Her lawyer, Brad McClellan, who has successfully argued two “course and scope” cases before the Texas Supreme Court, says it’s a slam-dunk case.
“They've paid for lodging, they've paid for mileage, and she's on the clock for the school district. There's nothing to take her outside the course and scope for employment," McClellan said. "It's one of the most absurd denials I've ever seen."
Beach, the director of TPS, disagrees. He says it’s not so clear — and notes that three lawyers gave him three different opinions: One said it was covered, one said it was not, and a third said it could go either way.
Here’s the rub: When a person travels to and from his or her place of employment — as one might in a standard daily commute from the suburbs to a downtown office — that employee is not covered under workers’ compensation. Employees on company-directed travel generally are covered, however.
Though TPS is headquartered in Dallas, the entity is essentially arguing that The Woodlands Resort & Conference Center, site of the meetings, was the place of employment for the purpose of the workers’ compensation coverage.
“I just feel like I have an obligation, a fiduciary duty to the fund as a whole, to treat this by the book,” Beach said. He could not rule out taking the case into state court, as allowed, if the Division of Workers’ Compensation does not agree with the denial.
The circumstances are somewhat similar to the case involving the husband of Tyler homemaker Crystal Davis. Wayne Davis, a traveling sales coach for Burger King, died in a car crash in 2012 on his way to one of the company’s restaurants.
The insurance company claimed Wayne Davis, who spent most of his time traveling from his home office to Burger King restaurants in his multi-state region, wasn’t at work while he was on the road. The insurer sued Crystal Davis and her young children to take away her duly awarded workers’ compensation death benefits.
After The Texas Tribune reported on the lawsuit against them, the insurance company quickly dropped it. And a few months later, the Division of Workers’ Compensation levied a $250,000 fine against the insurer, ACE American Insurance Company, for dragging its feet on paying the benefits she was owed. It’s believed to be the largest workers’ compensation fine on record at the state agency.
Workers and their families, however, don’t get any fine money when insurers are penalized. And, thanks to a landmark 2012 ruling from the Texas Supreme Court, they are specifically barred from suing the workers’ compensation insurance carriers for so-called “bad faith” dealings over claims.
Hays says she had read stories about workers’ compensation woes but they never seemed real until now.

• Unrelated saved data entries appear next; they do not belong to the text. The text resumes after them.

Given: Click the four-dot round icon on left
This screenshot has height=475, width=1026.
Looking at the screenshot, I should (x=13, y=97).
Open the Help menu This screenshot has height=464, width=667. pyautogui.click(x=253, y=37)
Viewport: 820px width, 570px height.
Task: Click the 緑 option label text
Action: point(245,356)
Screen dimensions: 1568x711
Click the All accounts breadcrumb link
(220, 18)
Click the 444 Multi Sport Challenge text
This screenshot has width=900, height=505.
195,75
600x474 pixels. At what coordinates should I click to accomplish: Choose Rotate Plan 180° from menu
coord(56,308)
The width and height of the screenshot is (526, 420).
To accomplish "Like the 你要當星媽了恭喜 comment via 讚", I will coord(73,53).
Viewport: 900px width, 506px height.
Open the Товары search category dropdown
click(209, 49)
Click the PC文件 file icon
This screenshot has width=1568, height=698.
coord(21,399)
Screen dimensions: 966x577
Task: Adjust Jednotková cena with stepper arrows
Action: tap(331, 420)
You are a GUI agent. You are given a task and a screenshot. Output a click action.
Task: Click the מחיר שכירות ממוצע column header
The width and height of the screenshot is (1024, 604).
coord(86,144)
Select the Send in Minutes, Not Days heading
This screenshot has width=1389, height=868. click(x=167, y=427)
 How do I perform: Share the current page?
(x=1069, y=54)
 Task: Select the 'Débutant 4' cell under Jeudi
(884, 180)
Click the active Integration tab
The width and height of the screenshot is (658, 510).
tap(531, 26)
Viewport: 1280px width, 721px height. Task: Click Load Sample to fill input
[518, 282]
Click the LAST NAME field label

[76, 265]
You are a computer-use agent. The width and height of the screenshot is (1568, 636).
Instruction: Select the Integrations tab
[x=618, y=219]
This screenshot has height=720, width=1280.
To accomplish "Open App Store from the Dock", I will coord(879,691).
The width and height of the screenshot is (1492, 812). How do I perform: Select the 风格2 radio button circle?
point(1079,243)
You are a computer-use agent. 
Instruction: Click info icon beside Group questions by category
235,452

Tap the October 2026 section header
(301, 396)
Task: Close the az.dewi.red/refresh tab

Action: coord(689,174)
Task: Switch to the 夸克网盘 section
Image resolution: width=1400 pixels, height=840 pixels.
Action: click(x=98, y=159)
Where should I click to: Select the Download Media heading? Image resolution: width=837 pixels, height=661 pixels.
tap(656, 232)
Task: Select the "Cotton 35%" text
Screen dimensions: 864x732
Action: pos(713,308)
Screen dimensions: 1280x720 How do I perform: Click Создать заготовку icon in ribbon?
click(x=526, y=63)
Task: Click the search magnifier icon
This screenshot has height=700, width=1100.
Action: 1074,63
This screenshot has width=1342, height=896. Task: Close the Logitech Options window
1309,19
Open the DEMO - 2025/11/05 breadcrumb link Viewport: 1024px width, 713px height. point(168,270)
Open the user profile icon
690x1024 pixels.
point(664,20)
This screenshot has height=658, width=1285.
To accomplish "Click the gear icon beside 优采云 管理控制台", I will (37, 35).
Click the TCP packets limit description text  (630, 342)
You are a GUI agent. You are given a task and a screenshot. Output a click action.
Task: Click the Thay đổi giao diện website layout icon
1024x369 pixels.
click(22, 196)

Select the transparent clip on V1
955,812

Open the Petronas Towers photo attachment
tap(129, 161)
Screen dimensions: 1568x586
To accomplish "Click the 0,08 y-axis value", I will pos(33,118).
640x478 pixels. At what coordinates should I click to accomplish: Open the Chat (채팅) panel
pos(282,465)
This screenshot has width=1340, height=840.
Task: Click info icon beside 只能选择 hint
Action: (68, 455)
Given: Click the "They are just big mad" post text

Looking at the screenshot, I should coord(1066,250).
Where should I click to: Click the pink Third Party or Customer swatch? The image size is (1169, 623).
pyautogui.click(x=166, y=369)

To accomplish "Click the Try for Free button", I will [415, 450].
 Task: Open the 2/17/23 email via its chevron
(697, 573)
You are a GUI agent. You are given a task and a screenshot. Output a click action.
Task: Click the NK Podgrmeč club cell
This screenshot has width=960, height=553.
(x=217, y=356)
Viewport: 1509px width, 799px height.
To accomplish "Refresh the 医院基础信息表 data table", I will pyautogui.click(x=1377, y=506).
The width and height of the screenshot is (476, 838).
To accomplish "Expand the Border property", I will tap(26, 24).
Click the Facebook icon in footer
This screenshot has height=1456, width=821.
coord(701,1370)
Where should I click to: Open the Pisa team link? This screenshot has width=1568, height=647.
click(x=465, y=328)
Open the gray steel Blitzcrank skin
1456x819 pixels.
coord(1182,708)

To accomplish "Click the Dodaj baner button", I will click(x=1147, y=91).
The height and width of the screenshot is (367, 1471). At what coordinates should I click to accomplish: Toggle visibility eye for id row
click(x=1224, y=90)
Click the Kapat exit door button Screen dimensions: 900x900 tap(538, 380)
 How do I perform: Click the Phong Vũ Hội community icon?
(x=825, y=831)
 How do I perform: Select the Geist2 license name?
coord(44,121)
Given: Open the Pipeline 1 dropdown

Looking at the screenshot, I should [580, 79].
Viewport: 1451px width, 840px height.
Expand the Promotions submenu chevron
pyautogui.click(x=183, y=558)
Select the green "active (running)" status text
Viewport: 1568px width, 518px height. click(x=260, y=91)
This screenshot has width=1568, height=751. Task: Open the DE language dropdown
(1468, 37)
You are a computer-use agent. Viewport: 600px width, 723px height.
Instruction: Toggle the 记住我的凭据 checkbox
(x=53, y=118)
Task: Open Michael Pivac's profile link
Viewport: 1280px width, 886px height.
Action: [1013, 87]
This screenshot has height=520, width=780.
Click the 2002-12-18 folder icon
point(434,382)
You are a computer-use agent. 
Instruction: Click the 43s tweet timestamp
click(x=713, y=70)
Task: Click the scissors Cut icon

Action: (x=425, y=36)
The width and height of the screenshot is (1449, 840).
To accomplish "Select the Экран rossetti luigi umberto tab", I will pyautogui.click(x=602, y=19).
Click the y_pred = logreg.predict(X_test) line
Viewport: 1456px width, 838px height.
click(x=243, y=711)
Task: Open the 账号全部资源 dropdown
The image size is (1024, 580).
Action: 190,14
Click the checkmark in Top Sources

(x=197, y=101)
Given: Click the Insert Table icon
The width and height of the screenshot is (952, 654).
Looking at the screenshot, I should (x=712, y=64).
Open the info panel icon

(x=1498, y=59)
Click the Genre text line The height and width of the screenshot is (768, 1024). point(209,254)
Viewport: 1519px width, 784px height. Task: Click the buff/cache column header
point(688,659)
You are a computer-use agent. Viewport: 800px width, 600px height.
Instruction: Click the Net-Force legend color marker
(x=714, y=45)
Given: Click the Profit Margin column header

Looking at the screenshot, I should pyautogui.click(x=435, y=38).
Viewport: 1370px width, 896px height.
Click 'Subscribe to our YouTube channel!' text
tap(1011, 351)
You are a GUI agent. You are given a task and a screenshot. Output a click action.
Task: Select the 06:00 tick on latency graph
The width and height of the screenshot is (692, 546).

The Tribune reported last year that in the previous five years, insurance companies had denied in whole or in part about 45 percent of claims, and when they went into the dispute resolution process, employees were losing to insurance companies in overwhelming numbers.
Hays is just at the beginning of her dispute with TPS, which could drag on for years. An initial meeting between the two sides is scheduled for Wednesday at the Division of Workers’ Compensation.
In the meantime, Hays, who is afraid she might have to sell her house if she can’t get back to work or receive income replacement benefits under her workers’ compensation coverage, said she’s ready to take her message to the Texas Legislature that the system is badly broken.
“You need to be looking at the lives and the impact this has on the injured worker. Have some compassion. And I’ve already thought about testifying,” Hays said. “Whatever they may have in the next session, I plan on being there. Whether mine gets paid now or not, I will be there.”